I used silicone caulk and cleaned the area well...used a backer rod, applied the caulk and used my finger to push and smooth the caulk in the gap. Doing the entire side of the house - it's not perfect.

I don't think the water table is usually that high - just when the soil under the driveway is completely saturated during heavy rain. 

I did a water test on the caulk in the area in the picture. A hose running specifically on the caulk (and not the top of the threshold) for hours did not produce any leak. Water running down the middle of the driveway into the cracks, for hours, produced a leak.
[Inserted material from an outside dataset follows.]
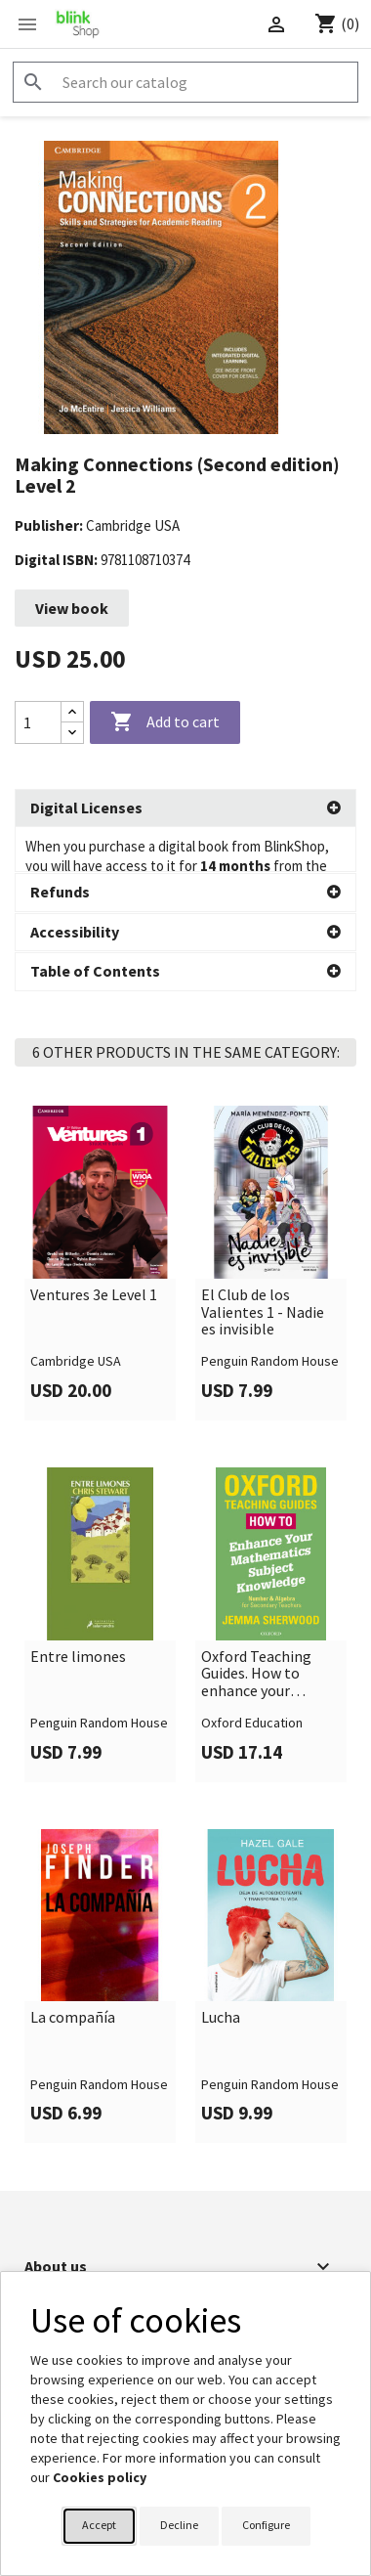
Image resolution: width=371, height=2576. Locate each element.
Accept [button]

The water flow from the hose was low to be so specific in where it flowed.

Appreciate your thoughts on this.


----------



## tcook555 (Sep 20, 2010)

From your hose tests it looks like your judgement is right on with the cracks in the driveway being the culprit! I wonder what is beneath the concrete driveway-- how (or if ?) it was prepared. From your pics it's tough to tell what cracks you are talking about with the driveway. I see the expansion joint running down the center, but are there smaller cracks too? It sounds like your situation calls for a durable concrete sealer. There are dozens of products out there, but I've never personally used one yet. Maybe someone else can chime in with a product recommendation. If not, the quikrete site has some interesting product information that you might be able to use.


----------



## concretemasonry (Oct 10, 2006)

One thing about this problem that puzzles me is the appearance of the mortar joints above the door on both sides. That is an obvious job that was done for some reason or other. They run from the glass block panel (recent installation) and about the same time as the glass block for the basement window.

In recent situations, I discovered that windows and door are really the cause of water that shows up inside a structure, but enters above and horizontal to the observance of the "leakage". That glass block panel may have been recent and replaced an improperly installed window that still allows some penetration, no matter how much caulk is just slopped on to fill spots. Water flows down, horizontally and even upward in some cases.

I know nothing about the home except what was posted, but it may not be as simple in the end a slab is a little too high because of the concentrated interior where the leak ultimately shows up.

Dick


----------



## Kern1 (Oct 10, 2013)

The mortar joints above and on either side of the door are a previous ugly fix for rust jacking. Same with the joints on either side of the glass block window. Not sure about the glass block panel...it was installed quite awhile before the basement windows.

I had done a water test on the glass block window and got a tiny leak inside through a tie rod hole. It was towards the door but not where the major issue is. There was a gap between the window angle and the brick that I've fixed. I don't think it (alone) is the source for the water under the door - there's just too much.

I haven't repeated the water tests...what I need is a lot of rain.

Good suggestions - I will reexamine the door/window/panel to see if there are other issues. Thanks much.


----------



## Kern1 (Oct 10, 2013)

In response to tcook555 - the expansion joint down the center of the drive is the main crack I'm referring to. There are smaller concrete cuts perpendicular to it about every 6-8 feet. No other/diagonal cracks.

Are you suggesting a concrete sealer for the crack or the concrete surface?

Thanks.


----------



## stadry (Jun 20, 2009)

IF its leaking under the threshhold, seal it - we're currently using herculiner ( trk bed liner stuff ) for tasks like that,,, unfortunately it only comes in grey & blk :thumbsup:

gravity is your best friend: wtr runs downhill, takes the path of least resistance, seeks its own level, & rushes to fill a void.

those ' cracks ' are contraction joints - contractor sawed/formed - so conc wouldn't randomly crack,,, IF those joints are the source of your problem, SEAL 'EM,,, possible but i'll bet they aren't :no:


----------



## Kern1 (Oct 10, 2013)

Interesting suggestion to use herculiner / truck bed liner stuff. I wouldn't have thought of that.

It's probably worth sealing the contraction joints near the door - it would help reduce the soil water saturation in that area. It know it's going to take more than that though. Thanks for your ideas.

Anyone have suggestions for the best caulk to use to seal driveway concrete contraction joints and cracks? Note, I deal with Michigan weather...


----------



## stadry (Jun 20, 2009)

we use 100% silicone to seal hgwy jnts to prevent wtr & incompressibles intrusion,,, it requires the use of closed cell backer rod & the creation of a jnt seal reservoir,,, do NOT install over 3/8" thickness, tho,,, dow will have instructions, incl depth:width ratios, on their w/site,,, ' tooling ' is suggested as is proper cleaning of the jnt reservoir sidewalls.

' caulk ' is never a good substitute altho you probably used the generic understanding of the word


----------